With the Foreign Trade Policy (FTP) 2015-20 up for a mid-term review later this month, the Directorate General of Foreign Trade (DGFT) has asked the Trade Policy Division of the Commerce Ministry to examine the WTO rules minutely to see if India can make a case for an eight-year phaseout period for its subsidy.

India’s GNI crossed the $1,000 mark for 2013 and 2014, according to figures released by the WTO’s Committee on Subsidies and Countervailing Measures.

In a couple of months, the GNI notification for 2015 will be released and India will, technically, not qualify any more for flexibilities.

This would mean that not only export subsidies for the textile sector — which is anyway going to graduate out in 2018 as it breached the sectoral criteria of 3.25 per cent of global exports in 2010 — but also sops for all other sectors would have to go.

Question of trust

Once the Trade Policy Division gives its views on the matter, the DGFT will plan its actions accordingly. But the DGFT is making a strong case for asking the WTO for the eight-year phaseout period, as it does not want to make drastic changes in the existing export incentive schemes.

“Exporters were promised certain schemes for five years when we very well knew that India’s status was about to change at the WTO. To keep their trust and ensure continuity we have to try and see that the schemes continue at least till the end of the FTP period,” the official said.

Popular schemes, like the Merchandise Export Incentive Scheme, Advance Authorisation Scheme and the Export Promotion Capital Goods scheme, may need to be discontinued once India crosses the GNI threshold.

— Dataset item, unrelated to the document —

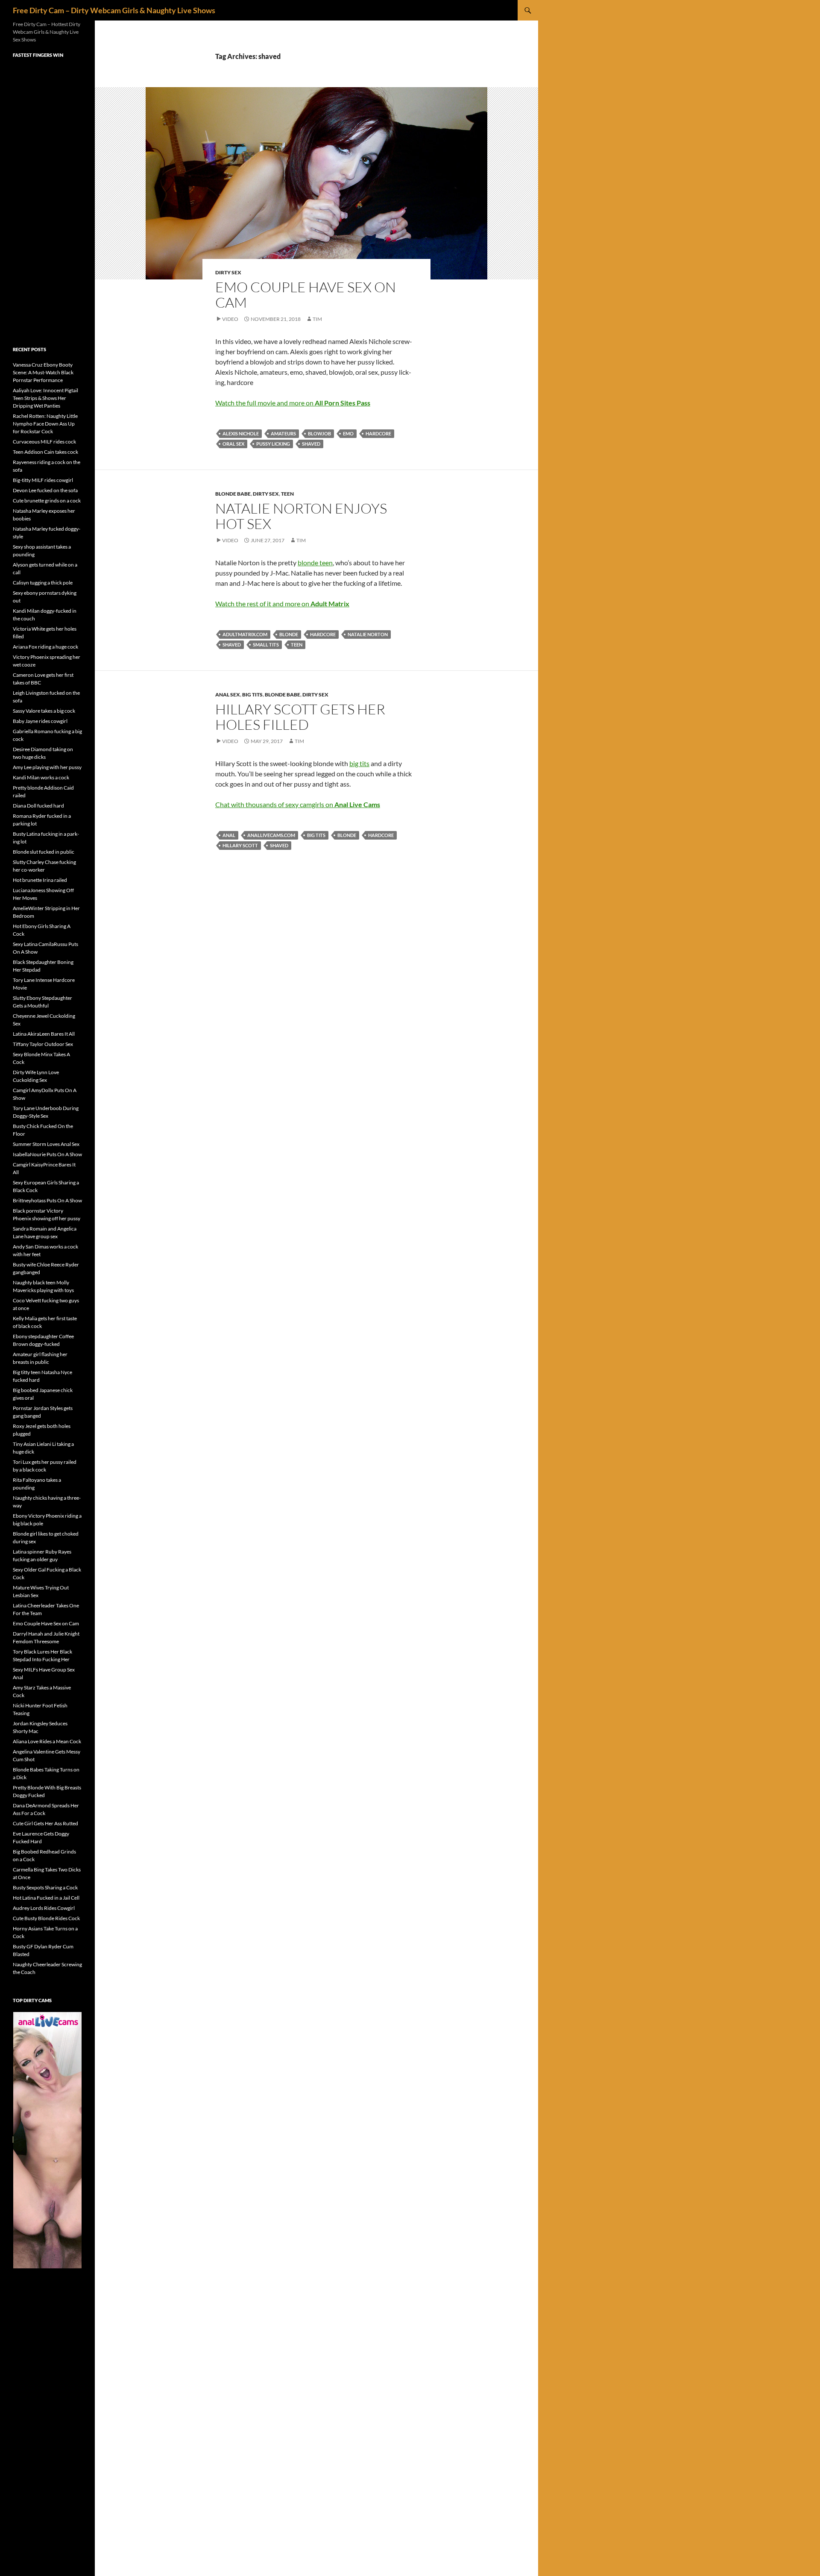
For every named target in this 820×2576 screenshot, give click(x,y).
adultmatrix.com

“Given the state of our exports and economy at the moment, it would rock the boat considerably if export incentive schemes have to be discontinued or changed,” the official added.

Looking up

India’s exports declined for two consecutive fiscals (FY15 and FY16) but managed to post a marginal increase of 4.71 per cent to $274.64 billion in FY17. The recovery, however, is fragile, as the growth is over a low base and the global demand situation continues to be grim.